USA Foreign Policy First Look

Why Obama shut the 'open door' to US for Cuban migrants

The Obama administration on Thursday reversed the 'wet foot, dry foot' decades-old policy that guaranteed Cuban migrants arriving on US soil a path to legal residency.

With the sweep of a pen Thursday, President Obama ended a 20-year-old policy that has permitted thousands of fleeing Cubans to legally settle in the United States.

Under the “wet foot, dry foot” policy, Cubans intercepted at sea were sent home or to a third country, whereas Cubans who reached US soil – with “dry feet” – were allowed to stay and become legal residents after one year.

Following the 2014 initiation of renewed US diplomatic ties with Cuba, more Cubans have fled to the US, fearing the end of a generous immigration policy. But many of these recent immigrants fled for traditional immigration reasons, such as improve economic opportunity, Deputy National Security Advisor Ben Rhodes said, according to The Washington Post, whereas previously, more fled for political reasons.

More than 54,000 Cubans came to the US under the “wet foot, dry foot” policy in 2016. But effective immediately, the new joint agreement will accept 20,000 Cubans each year through traditional immigration protocol. 

Mr. Obama further explained his decision in a press release Thursday

With this change we will continue to welcome Cubans as we welcome immigrants from other nations, consistent with our laws. During my Administration, we worked to improve the lives of the Cuban people – inside of Cuba – by providing them with greater access to resources, information and connectivity to the wider world. Sustaining that approach is the best way to ensure that Cubans can enjoy prosperity, pursue reforms, and determine their own destiny. As I said in Havana, the future of Cuba should be in the hands of the Cuban people.

In 1966, President Lyndon Johnson signed the Cuban Adjustment Act which allowed Cubans to become American citizens after living in the United States for two years – essentially granting Cubans an “open door” to the United States. After the Soviet Union collapsed in 1991, Cuban President Fidel Castro made a number of threatening speeches and numerous riots ensued. In response, the number of Cubans fleeing to the US skyrocketed in the early 1990s.

The migrant influx led President Bill Clinton to modify the Cuban Adjustment Act in 1995, establishing the “wet foot, dry foot” policy. 

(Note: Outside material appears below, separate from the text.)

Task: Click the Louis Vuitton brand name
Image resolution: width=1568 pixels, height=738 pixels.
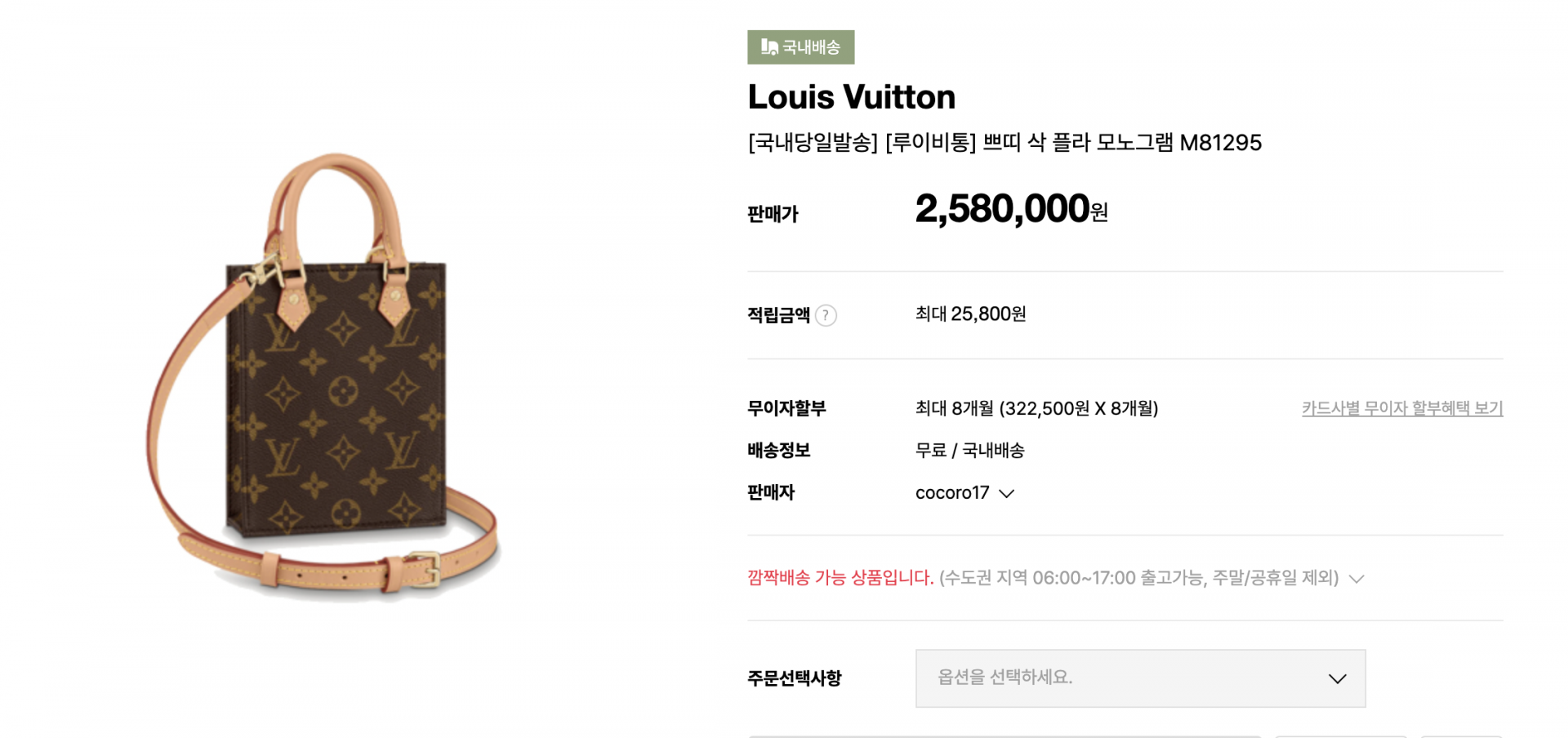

“This was bound to happen at some point,” Havana taxi driver Guillermo Britos told the Associated Press. “It could impose a more normal dynamic on emigration, so that not so many people die at sea, but it could also take an escape valve away from the government, which was getting hard currency from the emigrants.”

Obama’s decision Thursday has drawn both criticism and praise but not along the partisan lines that have defined so much of his presidency. 

Republican Arizona Sen. Jeff Flake called the move “a win for taxpayers, border security, and our allies in the Western Hemisphere,” that “brings our Cuba policy into the modern era....”

However, Florida's Republican Sen. Marco Rubio, the child of Cuban immigrants, was more critical of Obama’s actions.

“While I have acknowledged the need to reform the Cuban Adjustment Act for some time now, the Obama Administration’s characterization of this change as part of the ongoing normalization with the Castro regime is absurd,” said Senator Rubio in a statement. “It is in fact President Obama's failed Cuba policy, combined with the Castro regime’s increased repression, that has led to a rise in Cuban migration since 2014.”

This report contains material from Reuters.